Customers Whose Behavior Just Makes No Goddamn Sense
In DepthWelcome back to Behind Closed Ovens, where we take a look at the best and strangest stories from inside the food industry. This week’s theme is customers whose behavior was completely inexplicable and absurd. As always, these are real e-mails from real readers.
Amy Simmons:
“When I was 19, I bartended at a super dive-y purveyor of tacos and cheap margaritas. Despite the fact that I was underage myself, I had to be super vigilant about checking ID’s because this bar was subject to regular police stings. One afternoon this fellow (who I’ll refer to as Roy) came in and announced that he had just earned $100 from a dishwashing job he had picked up and was going to, “get so much pussy tonight.” He proceeded to order a pitcher of High Life and a shot of well whiskey. Roy sat outside most of the afternoon, getting hammered and yelling at passers-by. I left him alone and asked one of the male cashiers to grab Roy’s empty pitchers because he always tried to grab my ass when I went with three feet of his table.
After about three hours of Roy swilling beer, my co-worker came inside and said, “You better go check out Roy’s table.” I went outside, and noticed Roy holding court with two (obviously underage) girls. Without a word, I went to the table, grabbed the half full pitcher and went inside. Roy followed me, lit cigarette in hand, and demanded that I give the pitcher back. I told him that when he showed me those girl’s IDs he could have the pitcher back. Roy proceeded to grab a full pint glass from another customer and pitch it directly at my head, screaming at me. “You can shove this up your ass! I know where you work! I’m coming for you!” I ducked, and the glass crashed into a bottle of blue curacao, shattering it all over me.
Two of the guys working in the kitchen ran out front and restrained Roy, and Roy plunged his lit cigarette into one of their forearms. I called the cops. The underage girls took off running, which prompted Roy to start writhing and screaming in his choke hold about how he was still gonna get laid that night and then he was gonna come back and kill me. After the cops came, I took the rest of the night off and washed the glass and blue curacao out of my hair. Roy never came back.”

Tasks for this exercise:
a. In the bartending story, how much did Roy say he had earned from his dishwashing job?
b. List every alcoholic drink the bartending story mentions.
c. Repeat the bartending story starting with "After about three" and going on through "all over me.".
The entries here have no connection to the bartending story.

Entries on target coordinates:
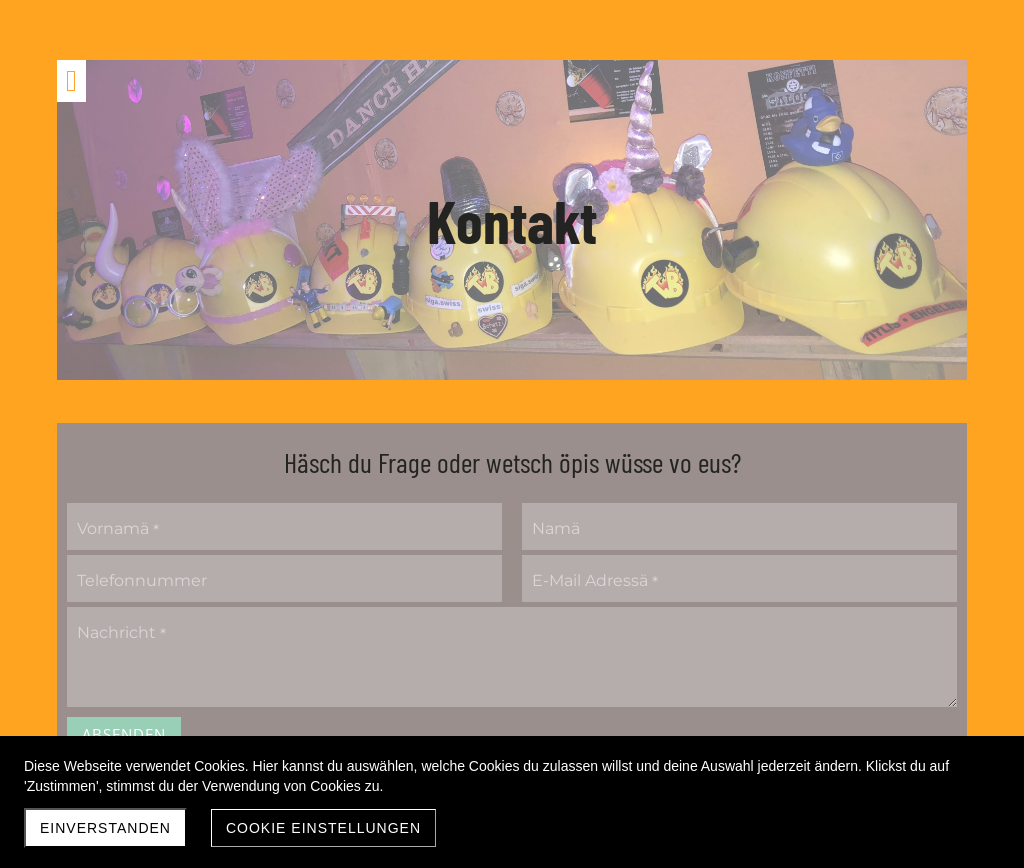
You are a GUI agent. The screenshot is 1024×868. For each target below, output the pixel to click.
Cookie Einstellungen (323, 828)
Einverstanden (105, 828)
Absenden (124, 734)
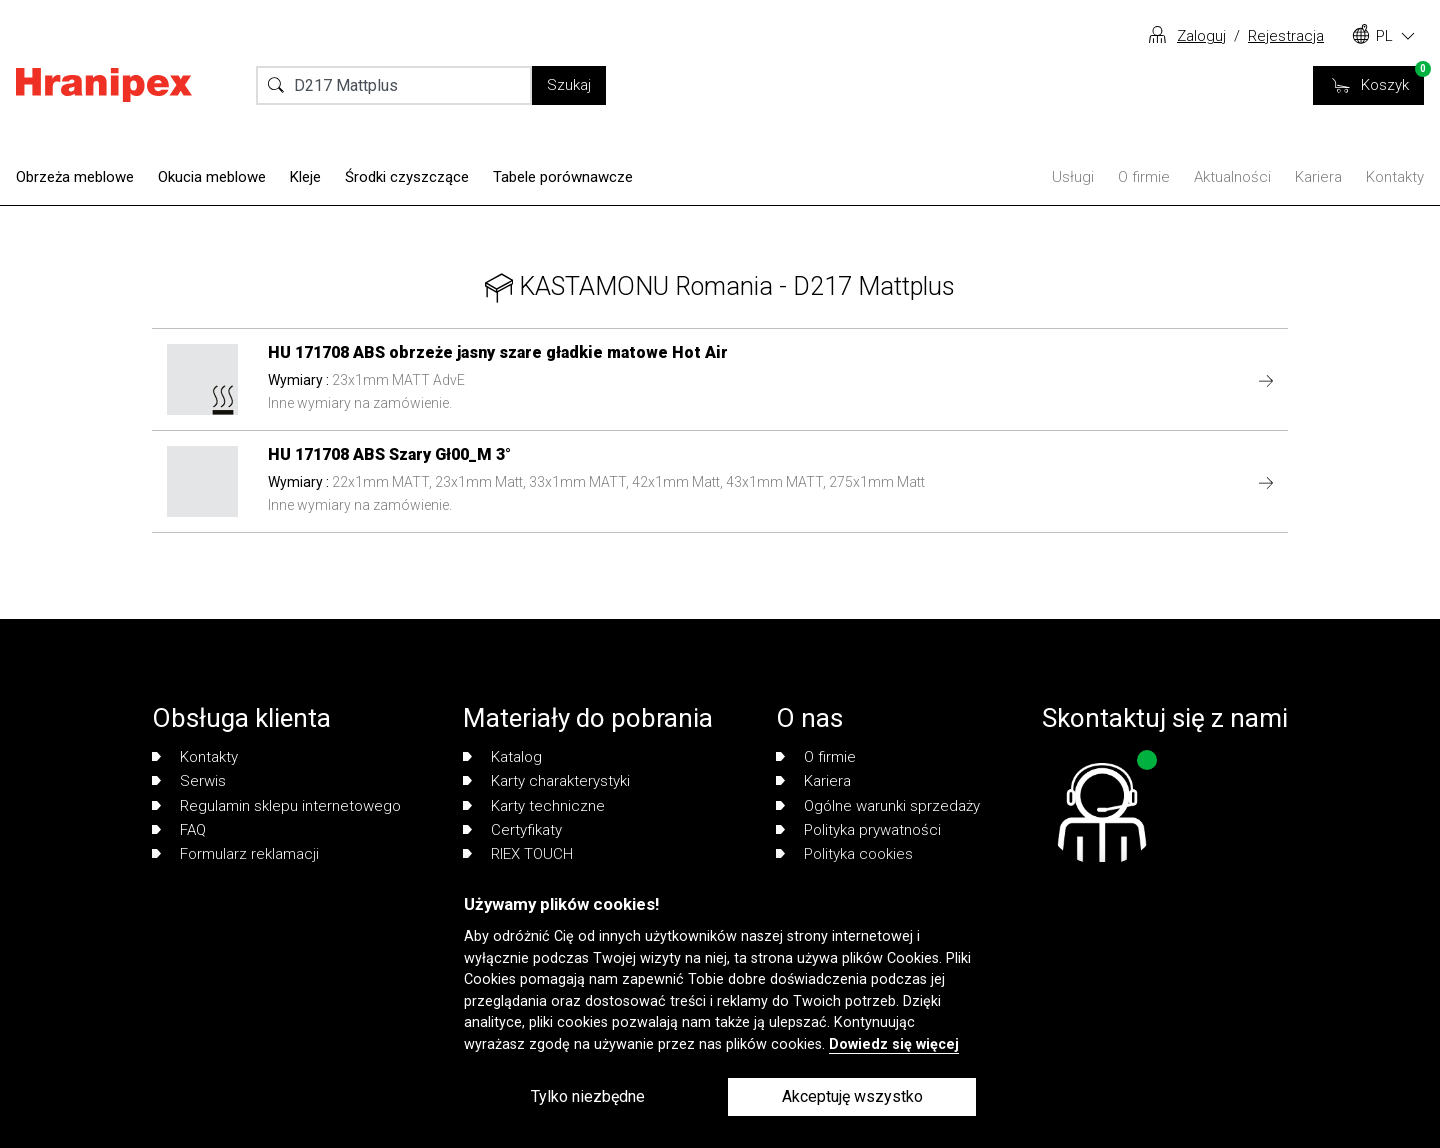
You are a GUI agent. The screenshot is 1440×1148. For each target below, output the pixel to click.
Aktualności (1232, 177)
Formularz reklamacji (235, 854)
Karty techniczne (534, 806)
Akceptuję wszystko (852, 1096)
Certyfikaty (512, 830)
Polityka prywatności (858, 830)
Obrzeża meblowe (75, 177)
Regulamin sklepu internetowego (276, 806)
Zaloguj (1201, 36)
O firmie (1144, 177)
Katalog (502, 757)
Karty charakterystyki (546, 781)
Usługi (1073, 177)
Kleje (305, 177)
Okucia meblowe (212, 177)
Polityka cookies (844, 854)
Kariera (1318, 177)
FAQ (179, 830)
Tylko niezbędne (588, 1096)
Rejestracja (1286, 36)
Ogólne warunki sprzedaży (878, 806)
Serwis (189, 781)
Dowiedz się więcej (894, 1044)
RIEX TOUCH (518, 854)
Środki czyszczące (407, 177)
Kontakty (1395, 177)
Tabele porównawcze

Task results:
a. $100

b. Margaritas, High Life, well whiskey, beer, blue curacao

c.
After about three hours of Roy swilling beer, my co-worker came inside and said, “You better go check out Roy’s table.” I went outside, and noticed Roy holding court with two (obviously underage) girls. Without a word, I went to the table, grabbed the half full pitcher and went inside. Roy followed me, lit cigarette in hand, and demanded that I give the pitcher back. I told him that when he showed me those girl’s IDs he could have the pitcher back. Roy proceeded to grab a full pint glass from another customer and pitch it directly at my head, screaming at me. “You can shove this up your ass! I know where you work! I’m coming for you!” I ducked, and the glass crashed into a bottle of blue curacao, shattering it all over me.